§ **Task prompt**: Reproduce the rows below, everything from the very first one down to and including the line containing "Action: pos(86,357)".
--- Begin ---
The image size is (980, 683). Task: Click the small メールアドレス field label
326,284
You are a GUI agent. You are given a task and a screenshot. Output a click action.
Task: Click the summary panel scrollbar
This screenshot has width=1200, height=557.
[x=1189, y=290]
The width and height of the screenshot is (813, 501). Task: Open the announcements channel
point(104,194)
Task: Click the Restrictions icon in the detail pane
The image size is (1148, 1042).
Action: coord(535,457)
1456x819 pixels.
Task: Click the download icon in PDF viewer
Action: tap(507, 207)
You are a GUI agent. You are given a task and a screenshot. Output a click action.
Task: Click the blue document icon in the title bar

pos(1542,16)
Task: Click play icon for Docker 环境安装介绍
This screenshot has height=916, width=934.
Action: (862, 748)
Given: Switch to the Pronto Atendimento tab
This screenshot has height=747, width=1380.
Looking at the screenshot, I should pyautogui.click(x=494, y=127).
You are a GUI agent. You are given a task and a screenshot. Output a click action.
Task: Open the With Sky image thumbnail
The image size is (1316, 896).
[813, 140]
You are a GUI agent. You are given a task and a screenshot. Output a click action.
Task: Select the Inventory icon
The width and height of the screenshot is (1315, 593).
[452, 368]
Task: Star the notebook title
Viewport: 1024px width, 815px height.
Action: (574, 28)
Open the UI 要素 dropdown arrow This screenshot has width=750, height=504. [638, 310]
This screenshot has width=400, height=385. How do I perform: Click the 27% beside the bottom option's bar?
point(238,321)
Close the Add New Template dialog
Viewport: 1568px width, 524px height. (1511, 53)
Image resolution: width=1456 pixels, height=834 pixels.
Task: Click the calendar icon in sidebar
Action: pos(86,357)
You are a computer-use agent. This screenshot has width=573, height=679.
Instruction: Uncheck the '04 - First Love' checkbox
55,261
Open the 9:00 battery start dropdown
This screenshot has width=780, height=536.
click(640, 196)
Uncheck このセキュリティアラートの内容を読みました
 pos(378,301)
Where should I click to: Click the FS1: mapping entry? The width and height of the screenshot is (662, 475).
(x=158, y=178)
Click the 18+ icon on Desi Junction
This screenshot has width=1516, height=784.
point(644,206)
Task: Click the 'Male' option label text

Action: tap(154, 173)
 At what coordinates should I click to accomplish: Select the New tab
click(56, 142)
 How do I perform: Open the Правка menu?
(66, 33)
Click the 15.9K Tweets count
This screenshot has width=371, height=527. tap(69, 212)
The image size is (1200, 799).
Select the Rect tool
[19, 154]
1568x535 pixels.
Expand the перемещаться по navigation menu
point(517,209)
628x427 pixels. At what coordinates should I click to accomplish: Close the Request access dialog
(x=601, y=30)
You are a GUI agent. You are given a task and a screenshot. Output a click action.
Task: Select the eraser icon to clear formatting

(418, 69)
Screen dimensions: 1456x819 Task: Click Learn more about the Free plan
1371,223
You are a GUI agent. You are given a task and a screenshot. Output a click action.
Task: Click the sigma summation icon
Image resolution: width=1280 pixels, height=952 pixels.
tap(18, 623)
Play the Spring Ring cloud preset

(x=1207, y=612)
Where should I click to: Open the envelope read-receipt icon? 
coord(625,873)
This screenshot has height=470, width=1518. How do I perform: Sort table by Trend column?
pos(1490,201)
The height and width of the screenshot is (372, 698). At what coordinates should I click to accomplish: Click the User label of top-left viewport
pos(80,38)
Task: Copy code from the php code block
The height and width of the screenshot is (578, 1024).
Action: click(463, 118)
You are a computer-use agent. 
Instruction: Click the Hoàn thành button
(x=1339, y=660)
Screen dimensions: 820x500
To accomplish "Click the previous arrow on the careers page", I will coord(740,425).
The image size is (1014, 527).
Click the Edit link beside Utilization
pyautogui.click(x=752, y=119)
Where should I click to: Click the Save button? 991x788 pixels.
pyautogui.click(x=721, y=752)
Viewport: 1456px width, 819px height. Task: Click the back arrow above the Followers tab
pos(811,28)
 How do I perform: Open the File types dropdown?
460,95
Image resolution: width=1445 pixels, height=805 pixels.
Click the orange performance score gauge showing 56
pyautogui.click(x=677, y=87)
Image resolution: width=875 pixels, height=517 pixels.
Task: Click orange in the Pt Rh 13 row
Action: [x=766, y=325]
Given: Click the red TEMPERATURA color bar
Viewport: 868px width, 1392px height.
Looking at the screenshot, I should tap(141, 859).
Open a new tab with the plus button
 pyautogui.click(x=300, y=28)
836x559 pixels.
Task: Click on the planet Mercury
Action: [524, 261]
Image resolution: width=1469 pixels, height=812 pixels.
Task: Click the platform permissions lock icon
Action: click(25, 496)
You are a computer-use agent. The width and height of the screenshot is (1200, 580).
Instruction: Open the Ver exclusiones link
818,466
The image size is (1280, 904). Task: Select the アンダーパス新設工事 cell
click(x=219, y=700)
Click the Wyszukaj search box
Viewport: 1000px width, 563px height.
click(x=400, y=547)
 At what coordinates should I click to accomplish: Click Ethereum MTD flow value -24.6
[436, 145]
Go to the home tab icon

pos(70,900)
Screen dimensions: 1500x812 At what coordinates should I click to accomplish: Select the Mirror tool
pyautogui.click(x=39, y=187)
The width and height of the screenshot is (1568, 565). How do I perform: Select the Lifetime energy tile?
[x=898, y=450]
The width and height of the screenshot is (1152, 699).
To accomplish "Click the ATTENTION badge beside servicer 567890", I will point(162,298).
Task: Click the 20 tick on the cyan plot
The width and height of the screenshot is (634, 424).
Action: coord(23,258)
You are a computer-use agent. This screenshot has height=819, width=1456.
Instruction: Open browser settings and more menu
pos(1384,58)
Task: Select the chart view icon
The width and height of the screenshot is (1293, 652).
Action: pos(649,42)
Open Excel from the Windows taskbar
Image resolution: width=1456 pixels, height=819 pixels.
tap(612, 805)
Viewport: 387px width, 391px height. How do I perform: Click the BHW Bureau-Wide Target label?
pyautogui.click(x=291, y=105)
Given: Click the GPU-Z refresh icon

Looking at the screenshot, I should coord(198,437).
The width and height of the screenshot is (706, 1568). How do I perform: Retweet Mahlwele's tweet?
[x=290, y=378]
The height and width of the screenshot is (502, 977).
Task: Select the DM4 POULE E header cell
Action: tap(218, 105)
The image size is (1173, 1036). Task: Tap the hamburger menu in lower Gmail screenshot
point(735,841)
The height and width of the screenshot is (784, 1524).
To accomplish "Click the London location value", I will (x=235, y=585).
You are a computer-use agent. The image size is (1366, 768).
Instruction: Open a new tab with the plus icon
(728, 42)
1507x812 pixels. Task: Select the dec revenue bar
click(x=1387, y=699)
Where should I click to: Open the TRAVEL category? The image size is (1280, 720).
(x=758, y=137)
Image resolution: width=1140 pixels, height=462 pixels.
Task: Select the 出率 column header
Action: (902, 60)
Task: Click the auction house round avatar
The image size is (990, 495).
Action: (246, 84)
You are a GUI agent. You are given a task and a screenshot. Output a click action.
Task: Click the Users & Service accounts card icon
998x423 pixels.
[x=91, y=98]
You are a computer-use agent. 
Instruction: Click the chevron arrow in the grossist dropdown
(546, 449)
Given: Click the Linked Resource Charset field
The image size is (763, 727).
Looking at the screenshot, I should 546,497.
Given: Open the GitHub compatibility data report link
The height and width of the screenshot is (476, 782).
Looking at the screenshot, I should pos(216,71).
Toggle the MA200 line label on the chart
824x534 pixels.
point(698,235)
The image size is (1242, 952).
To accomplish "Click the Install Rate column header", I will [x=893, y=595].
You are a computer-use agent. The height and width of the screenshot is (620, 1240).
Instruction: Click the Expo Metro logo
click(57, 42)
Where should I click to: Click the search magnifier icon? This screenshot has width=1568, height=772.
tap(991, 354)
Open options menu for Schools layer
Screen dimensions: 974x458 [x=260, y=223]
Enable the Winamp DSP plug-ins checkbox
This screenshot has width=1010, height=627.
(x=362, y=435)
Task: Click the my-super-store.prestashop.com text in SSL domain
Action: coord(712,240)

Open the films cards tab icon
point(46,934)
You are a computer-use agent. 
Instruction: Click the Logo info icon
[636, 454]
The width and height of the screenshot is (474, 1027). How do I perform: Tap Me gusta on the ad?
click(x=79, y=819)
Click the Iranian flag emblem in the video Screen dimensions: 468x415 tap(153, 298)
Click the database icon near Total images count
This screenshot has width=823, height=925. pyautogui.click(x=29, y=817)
--- End ---
§ **Answer for this exercise**:
The image size is (980, 683). Task: Click the small メールアドレス field label
326,284
You are a GUI agent. You are given a task and a screenshot. Output a click action.
Task: Click the summary panel scrollbar
This screenshot has width=1200, height=557.
[x=1189, y=290]
The width and height of the screenshot is (813, 501). Task: Open the announcements channel
point(104,194)
Task: Click the Restrictions icon in the detail pane
The image size is (1148, 1042).
Action: coord(535,457)
1456x819 pixels.
Task: Click the download icon in PDF viewer
Action: tap(507, 207)
You are a GUI agent. You are given a task and a screenshot. Output a click action.
Task: Click the blue document icon in the title bar

pos(1542,16)
Task: Click play icon for Docker 环境安装介绍
This screenshot has height=916, width=934.
Action: (862, 748)
Given: Switch to the Pronto Atendimento tab
This screenshot has height=747, width=1380.
Looking at the screenshot, I should pyautogui.click(x=494, y=127).
You are a GUI agent. You are given a task and a screenshot. Output a click action.
Task: Open the With Sky image thumbnail
The image size is (1316, 896).
[813, 140]
You are a GUI agent. You are given a task and a screenshot. Output a click action.
Task: Select the Inventory icon
The width and height of the screenshot is (1315, 593).
[452, 368]
Task: Star the notebook title
Viewport: 1024px width, 815px height.
Action: (574, 28)
Open the UI 要素 dropdown arrow This screenshot has width=750, height=504. [638, 310]
This screenshot has width=400, height=385. How do I perform: Click the 27% beside the bottom option's bar?
point(238,321)
Close the Add New Template dialog
Viewport: 1568px width, 524px height. (1511, 53)
Image resolution: width=1456 pixels, height=834 pixels.
Task: Click the calendar icon in sidebar
Action: pos(86,357)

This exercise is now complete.